Today, Stripe launches Stripe Connect, a tool that streamlines the process of accepting payments online by wiping out all the usual cumbersome clutter.
With the new system, Stripe, a fast-growing startup aiming to simplify the online payments world, lets any website that enables transactions to bring Stripe to its users instantly, with a few painless steps. The San Francisco-based company has already launched in the U.S. and Canada and has become increasingly popular among developers and investors. Sequoia Capital and General Catalyst recently deposited $20 million into Stripe at a reported valuation of as much as $500 million. Now, with its latest feature, Stripe is one step closer to making accepting credit cards online as easy as embedding a YouTube video, as the startup’s cofounders once told me.
Think of Stripe Connect as the Facebook Connect for payments. Traditionally, to accept payments online, businesses were required to obtain what’s called a merchant account, a wonky process that could take weeks of dealing with outmoded, legacy infrastructure to complete. Stripe streamlines that complicated process by removing the traditional hassles (gateways, subscriptions, credit card storage, hidden fees) and taking care of the other headache-inducing details (banks, regulations, compliance standards) to allow users to start accepting payments online almost immediately.
At launch, Stripe Connect will already be working with the online-store startup Shopify, the class-marketplace startup Skillshare, as well as with popular community website Reddit for donations.
“What we’ve seen happen in the last couple of years is that a lot of new marketplaces have sprung up online–more companies are turning their users into sellers, like Airbnb or Kickstarter,” says Patrick Collison, cofounder and CEO of Stripe. “Stripe Connect enables any of these services to integrate Stripe’s technology into their platform and offer it to all of its users.
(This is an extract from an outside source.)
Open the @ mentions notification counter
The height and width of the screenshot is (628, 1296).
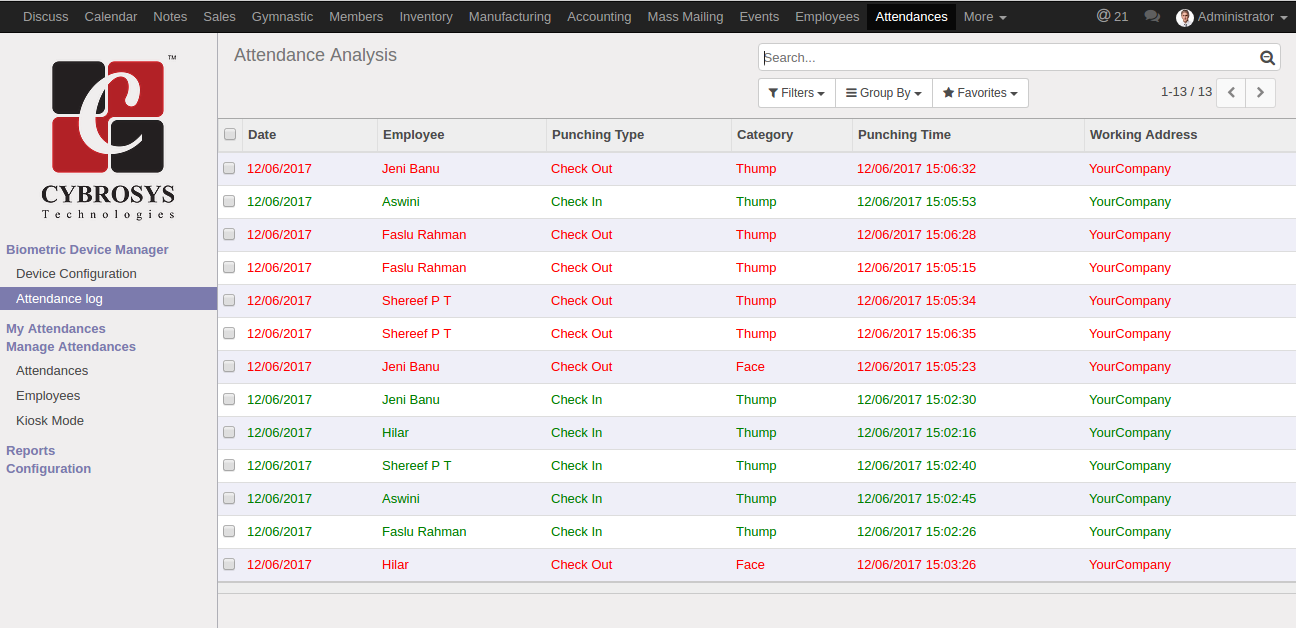click(x=1112, y=17)
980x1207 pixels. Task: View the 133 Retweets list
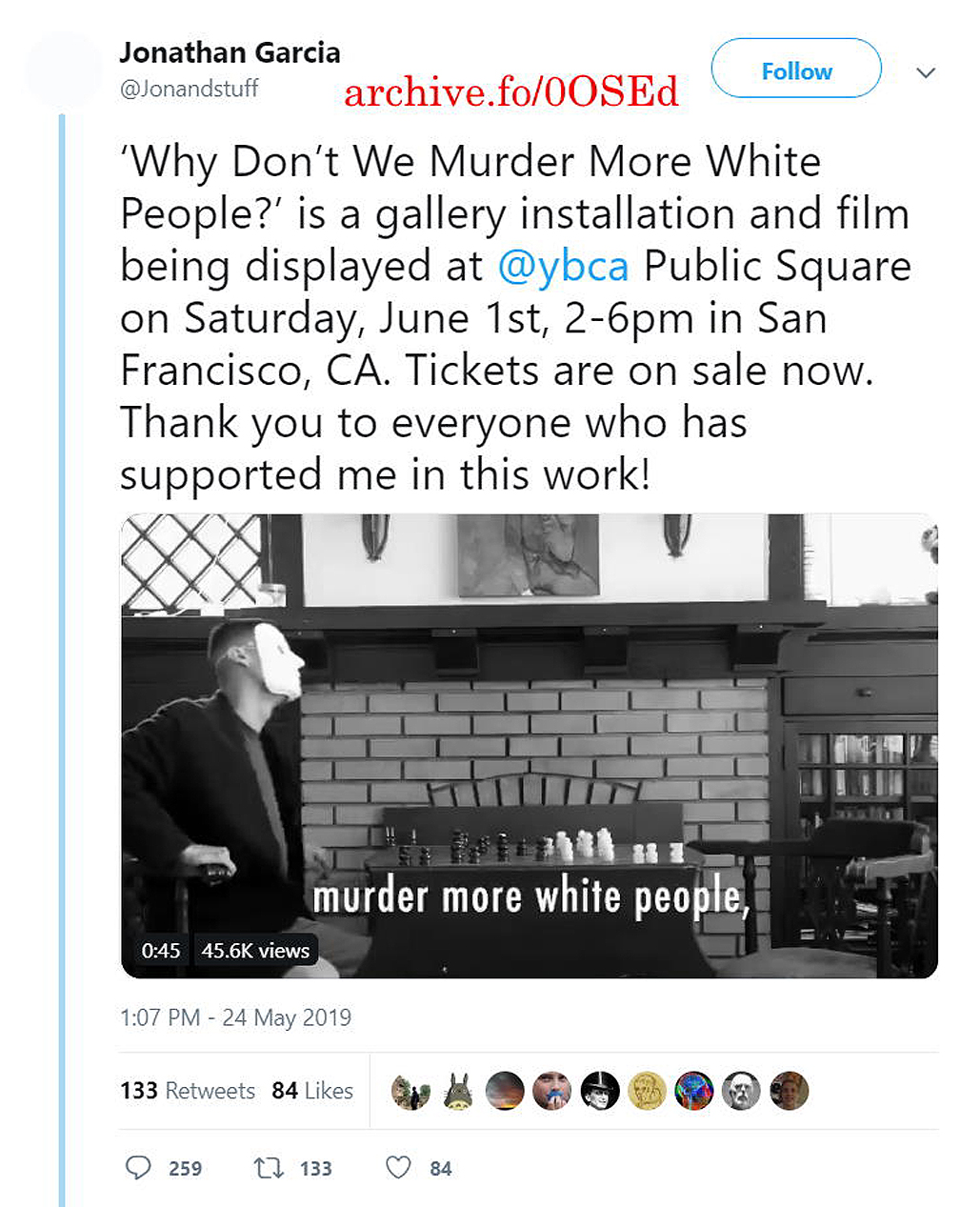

There is no company that does this. To do this on your own, you’d literally have to build a little payments company internally, which is obviously a huge barrier to entry.”
What’s more, Stripe Connect will also leverage a huge amount of payments data that’s traditionally been siloed in traditional legacy infrastructure systems or just plain inaccessible. (For example, as Collison points out, some payments data is still paper-based.) Because Stripe Connect can link users to a single payment account, across a variety of platforms, the system will enable them to tap into a number of third-party services, from analytics to accounting tools.
“It’s a really big deal for users, because now they have a single payments identity they can bring anywhere,” Collison says. “So you’re selling through this one store or your getting invoices paid through another service and then you want to share all this payments data with a CRM tool or with analytics software–Stripe Connect allows you to plug in your payments information anywhere, so you can both accept payments in more places and bring that data to more places.”
Of course, there are a number of competitors in the crowded space, including eBay’s PayPal and Google Checkout, which are also trying to simplify the system of accepting payments online. These corporate giants process tens of billions of dollars annually, an indication of what Stripe, a startup with roughly three-dozen employees, is going up against.